It’s not about his temperament anymore.
A U.S. Tax Court judge has ruled that Curt Ankerberg, a Medford certified public accountant making his 10th try for elected office in the Republican primary for state Senate District 3, filed fraudulent income tax returns three years in a row. In doing so, the court found, Ankerberg failed to report $111,366 in income while improperly claiming $67,000 in deductions.
The court has yet to determine what punishment Ankerberg will face; the IRS is seeking more than $36,700 in penalties.
We never have endorsed Ankerberg for any office he has sought, primarily because his nasty, confrontational approach makes him unsuited to serving on public bodies where officials must get along with others.
These latest revelations, however, indicate Ankerberg is not just unpleasant to deal with.
Ankerberg asserts that medical problems — specifically, near blindness and water on the brain — that made him “incapable of maintaining daily, accurate records” were to blame for his inaccurate tax returns.
The casual observer might be sympathetic to that excuse, but the judge did not buy it — and her reasoning raises a concern far more serious than fraudulent personal tax returns.
Senior Judge Mary Ann Cohen noted Ankerberg not only continued to drive his car when he was allegedly going blind, he prepared more than 180 tax returns for paying clients over the three years in question. If Ankerberg really were too disabled to prepare his own tax returns accurately, he was in no condition to do anyone else’s taxes, either. His clients should hope their returns from those years don’t get audited.
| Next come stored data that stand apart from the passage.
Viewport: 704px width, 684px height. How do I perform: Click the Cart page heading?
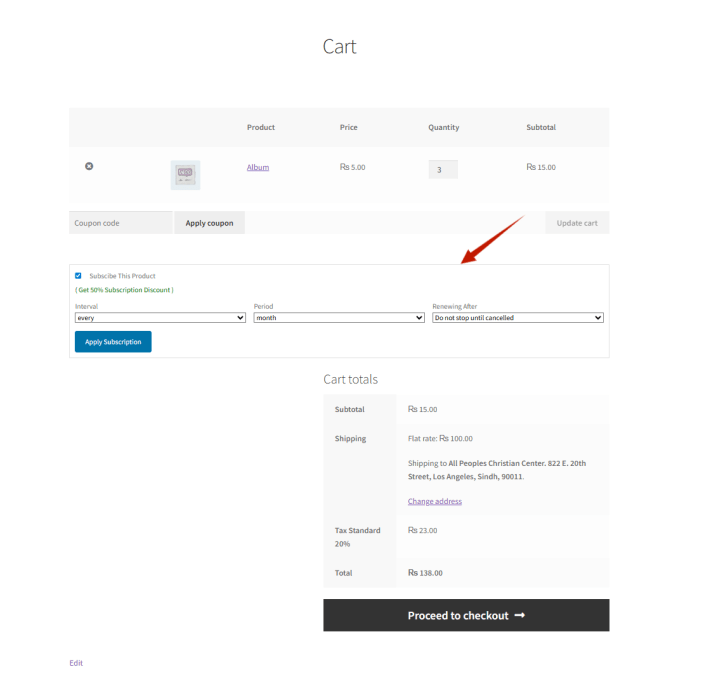coord(339,47)
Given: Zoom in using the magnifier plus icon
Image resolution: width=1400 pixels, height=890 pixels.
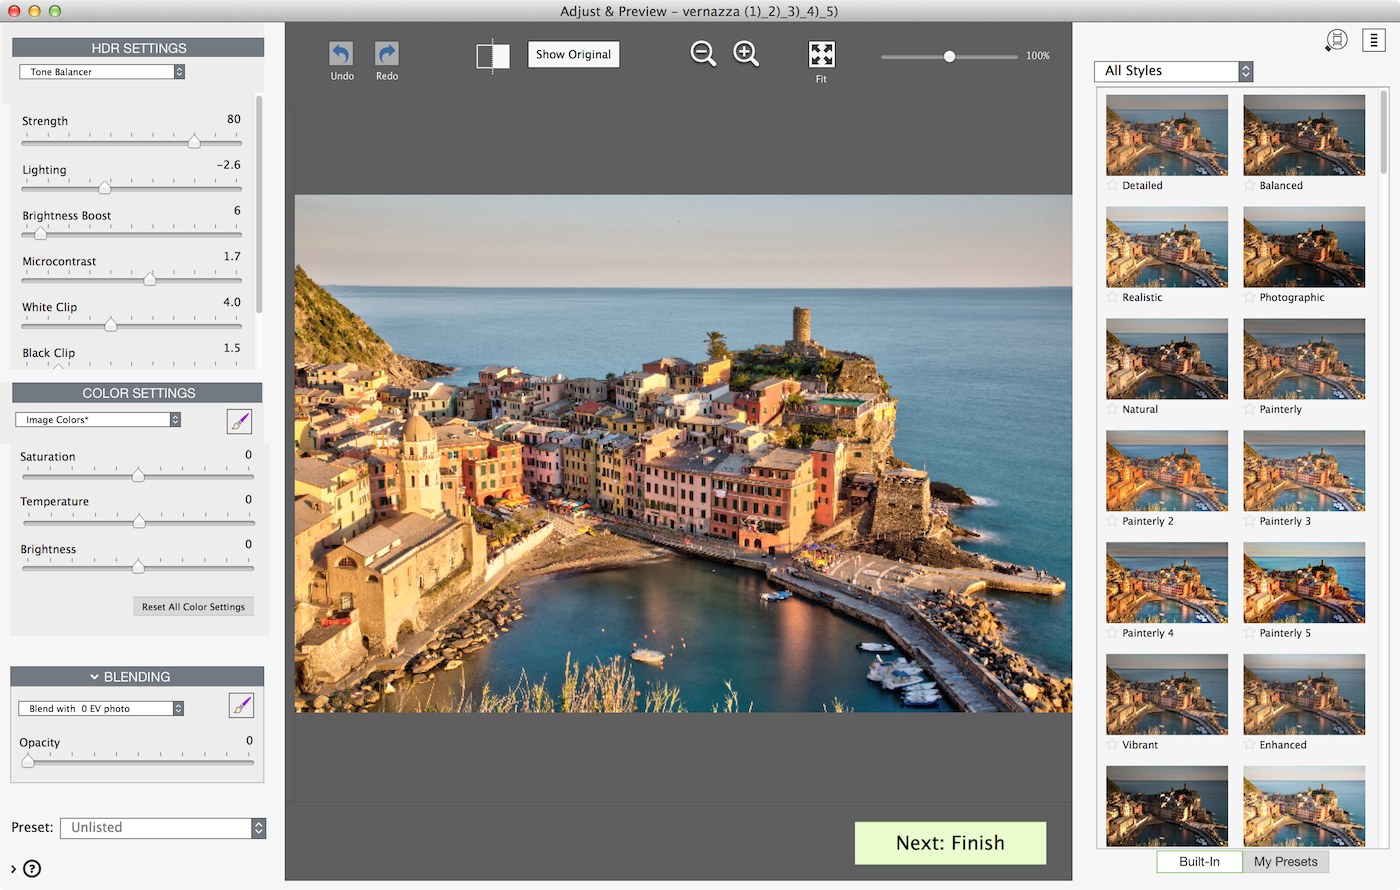Looking at the screenshot, I should click(746, 54).

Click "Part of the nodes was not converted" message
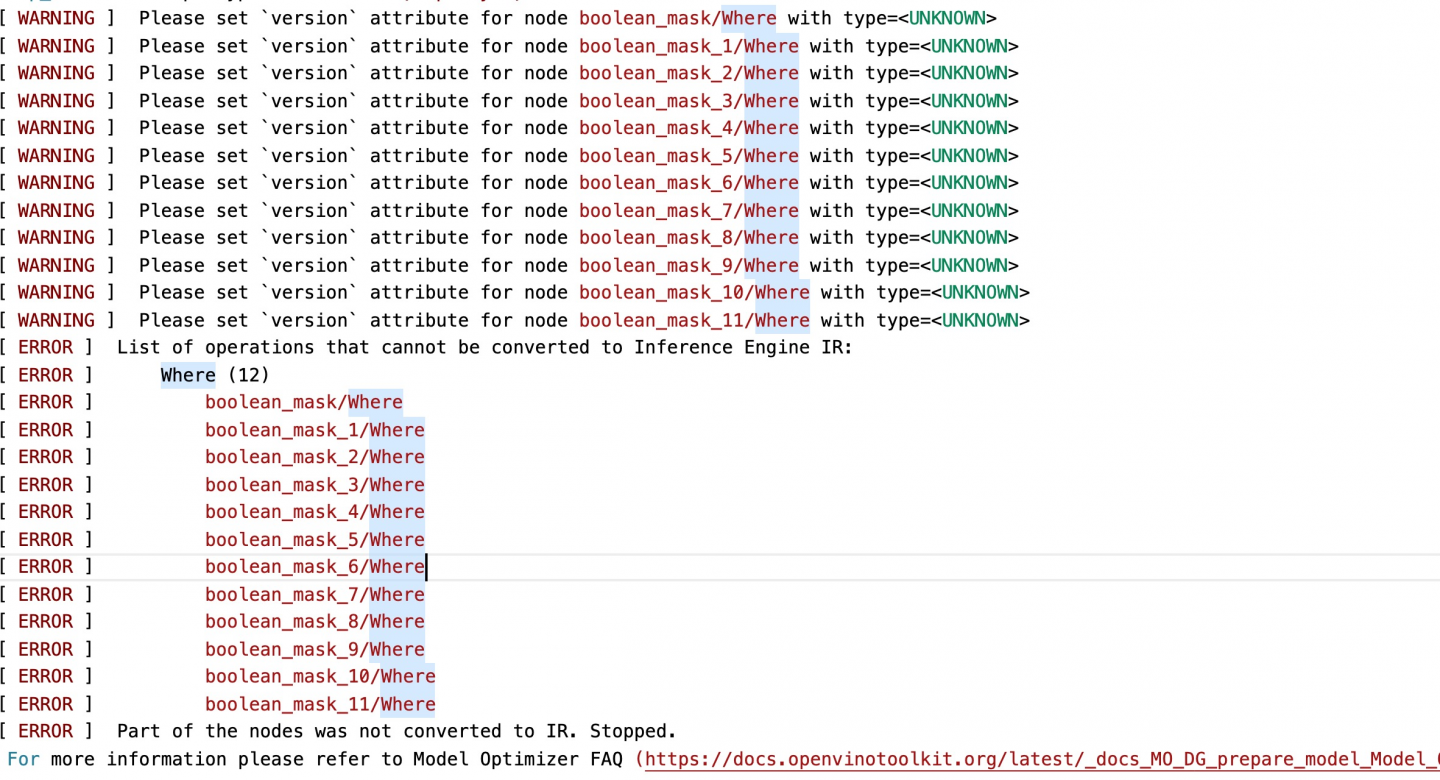coord(396,731)
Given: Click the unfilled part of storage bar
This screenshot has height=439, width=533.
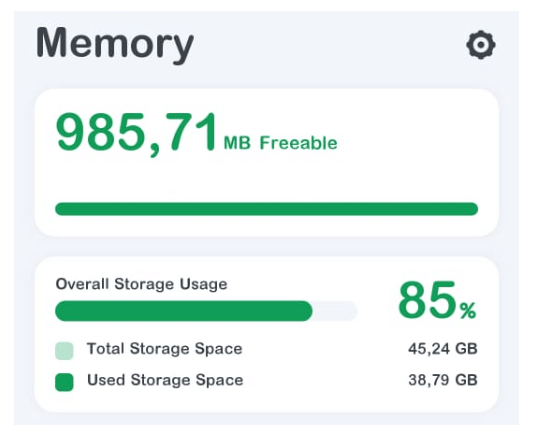Looking at the screenshot, I should [335, 311].
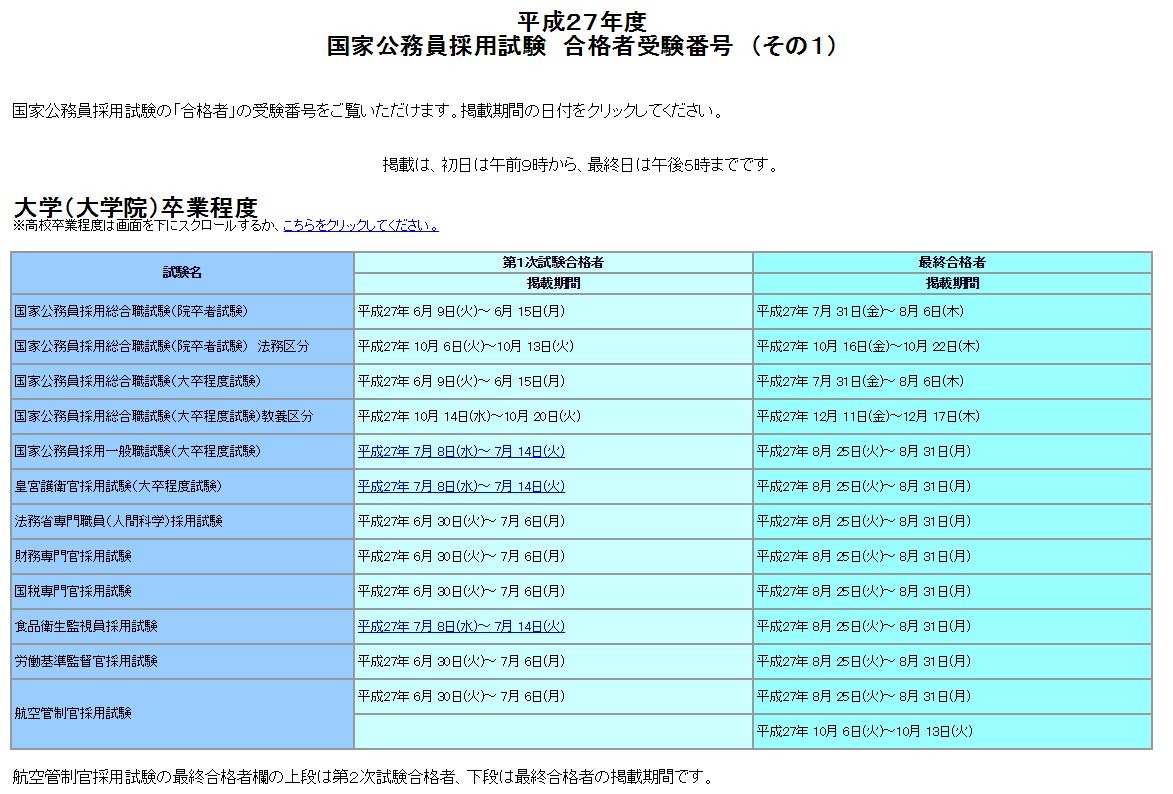Select the 航空管制官採用試験 row label
The image size is (1173, 794).
75,713
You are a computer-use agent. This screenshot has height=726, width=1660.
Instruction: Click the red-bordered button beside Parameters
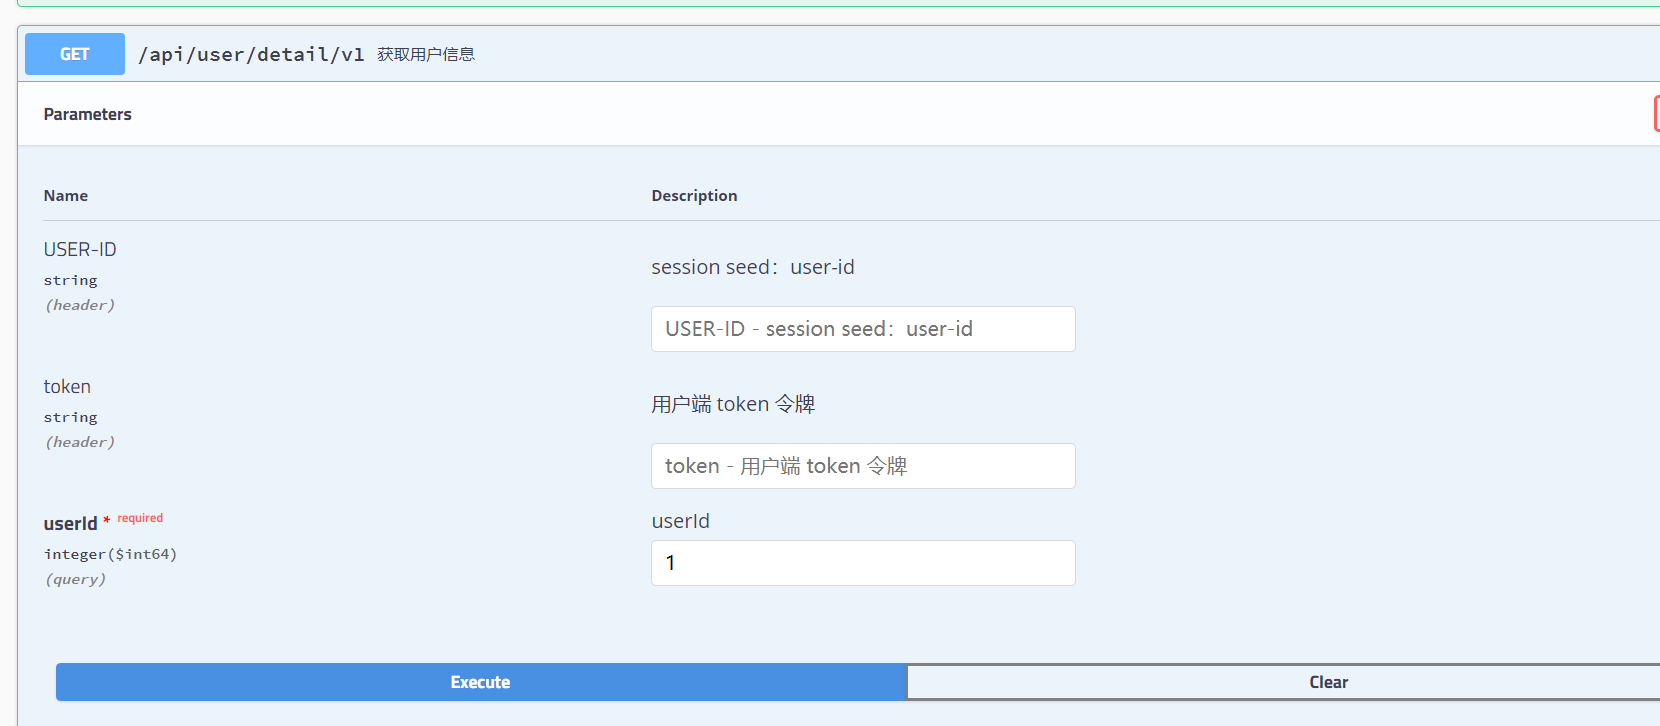point(1656,114)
In Ankerberg’s many campaigns for elected office, he consistently has touted his financial expertise as a reason for voters to support him. If this is an example of his fiscal prowess, voters should reject him.
The proceedings against Ankerberg are civil, not criminal, and he still has the option of appealing the tax court’s ruling, although he told the Mail Tribune he does not plan to do so.
Ankerberg can continue his campaign if he chooses, but he should have the decency to withdraw from the race, because the Tax Court’s findings demonstrate he does not belong in a position of public trust.